- Task:
Your output should be the lines below from the one with "Open the tab search dropdown arrow" through the one with "Viewport: 1886px width, 1061px height.", copied exactly, pictures excluded.

- Exercise data:
####################

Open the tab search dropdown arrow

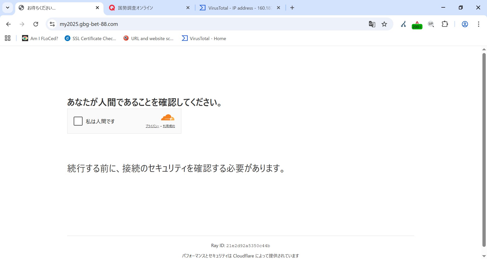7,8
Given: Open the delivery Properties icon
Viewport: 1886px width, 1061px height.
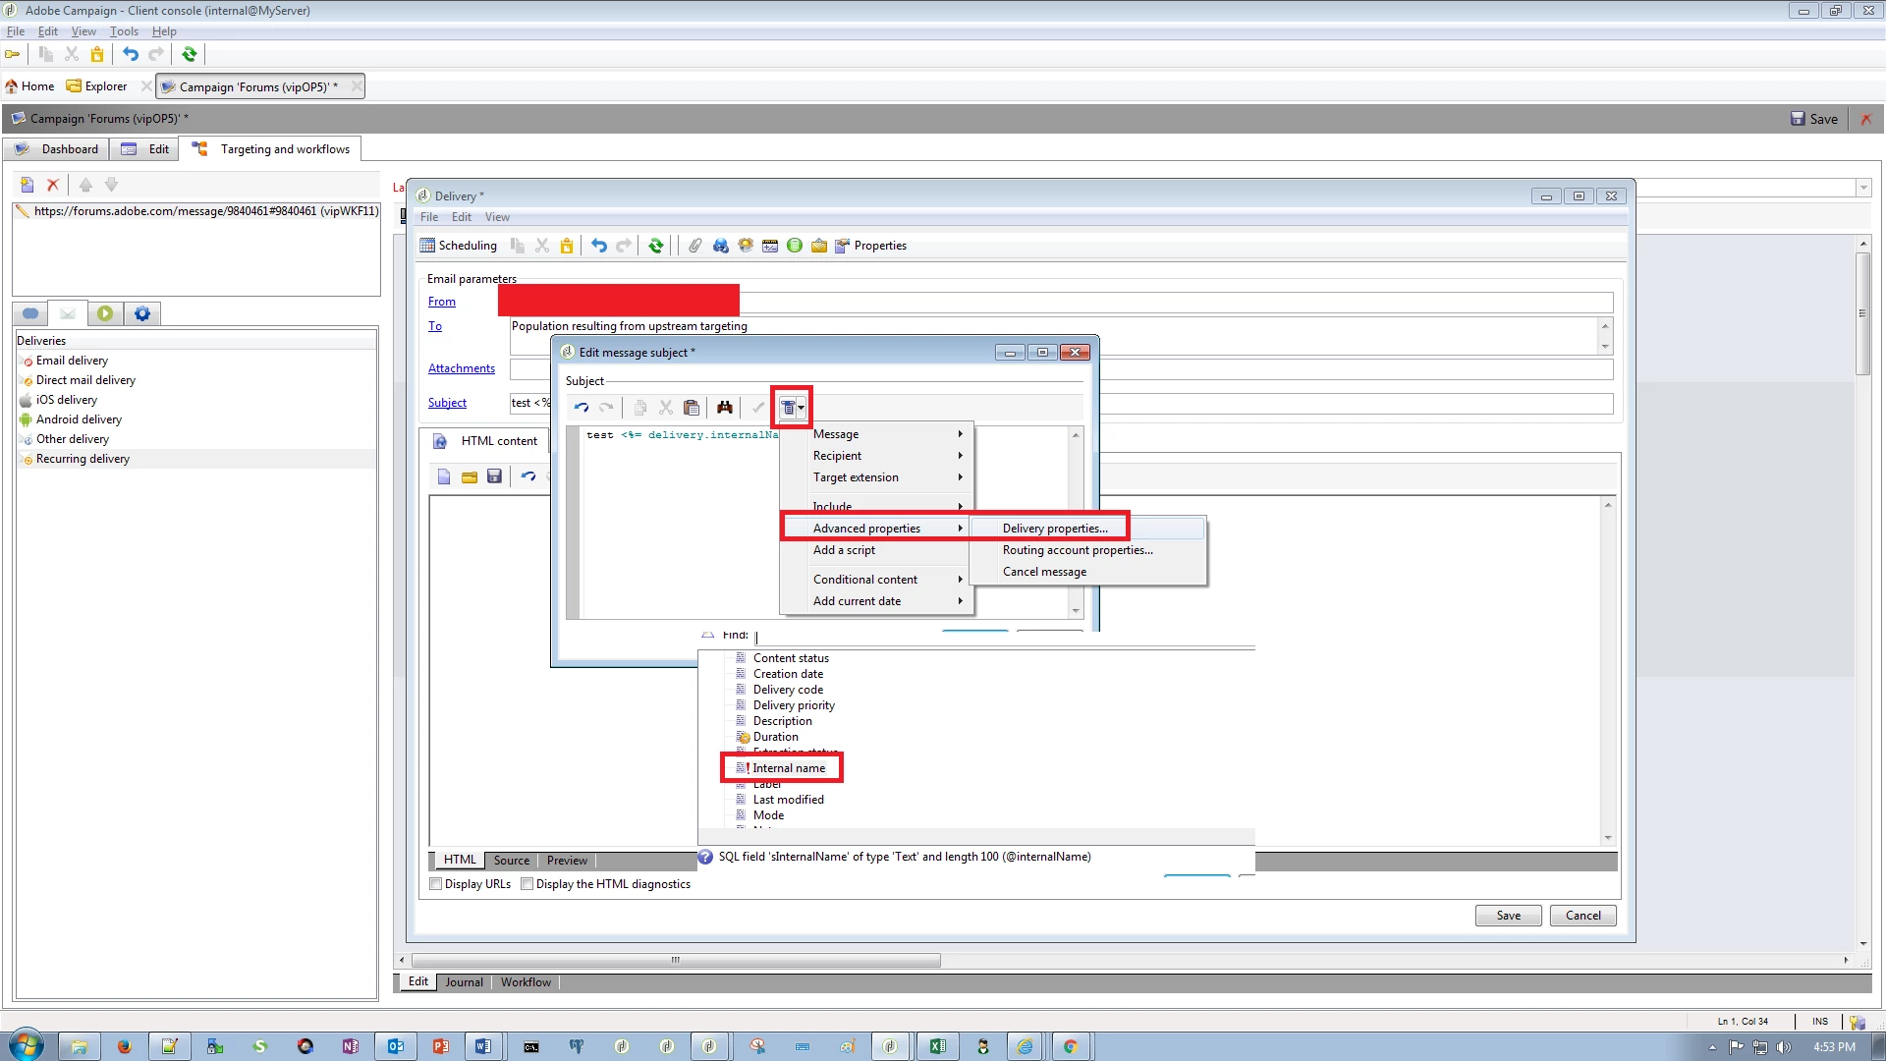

####################

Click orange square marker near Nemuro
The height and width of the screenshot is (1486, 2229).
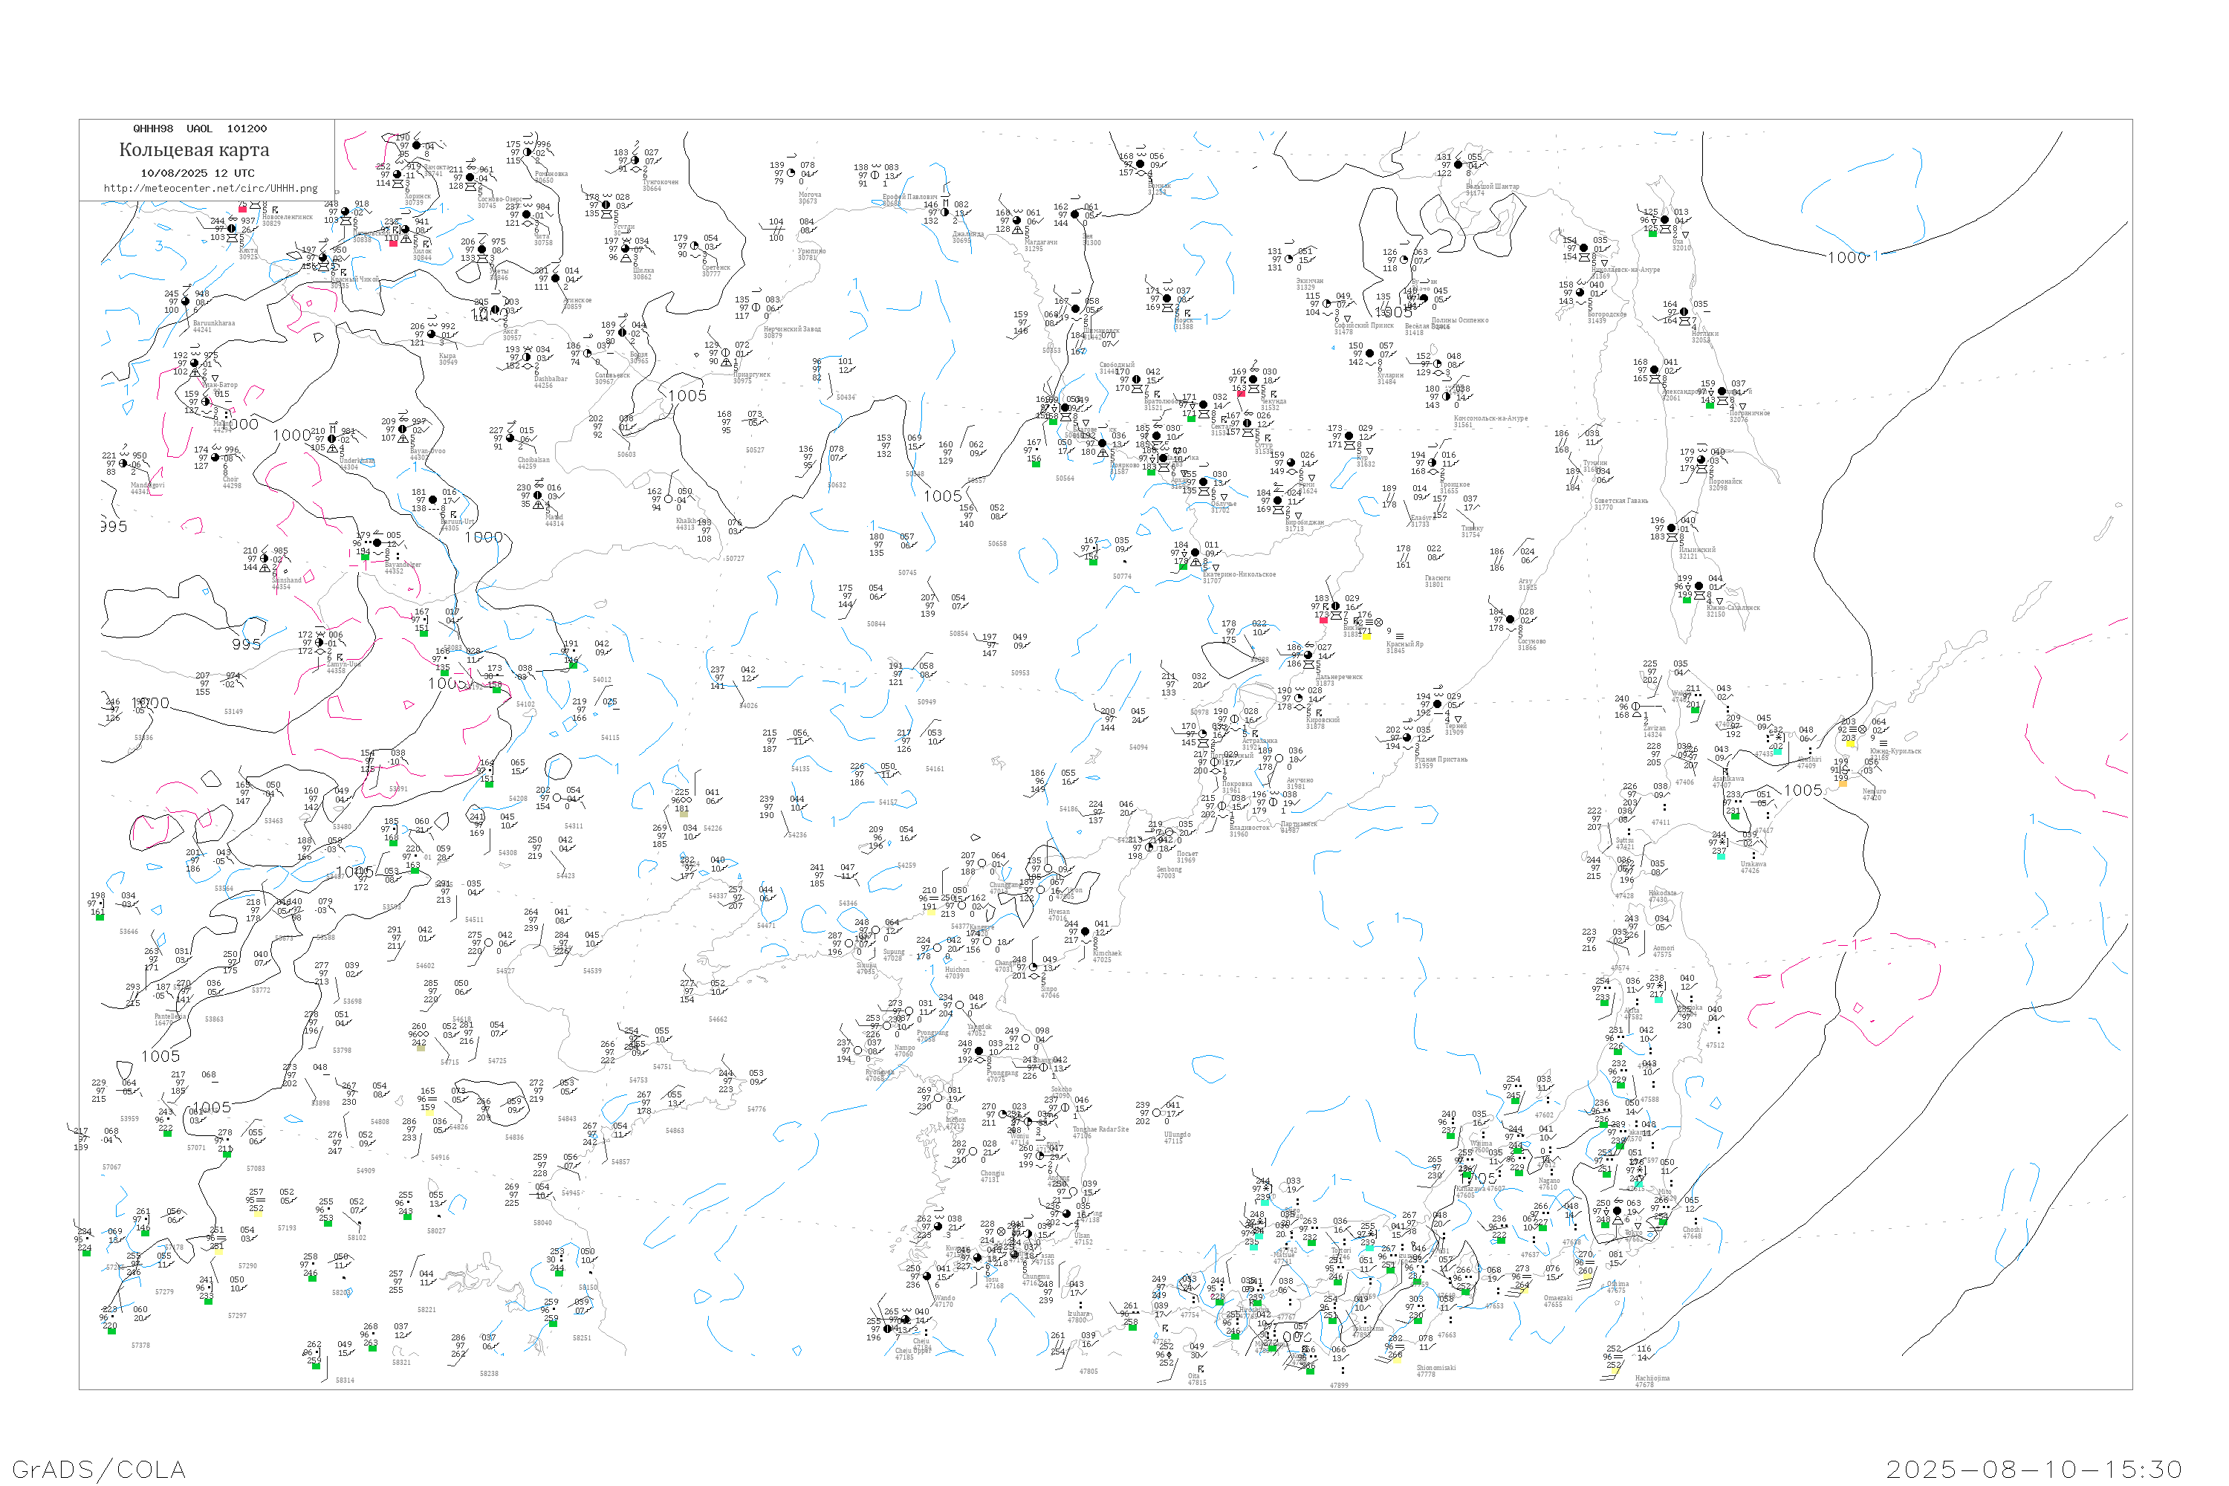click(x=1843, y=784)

####################

- Solution:
Open the tab search dropdown arrow

7,8
Given: Open the delivery Properties icon
Viewport: 1886px width, 1061px height.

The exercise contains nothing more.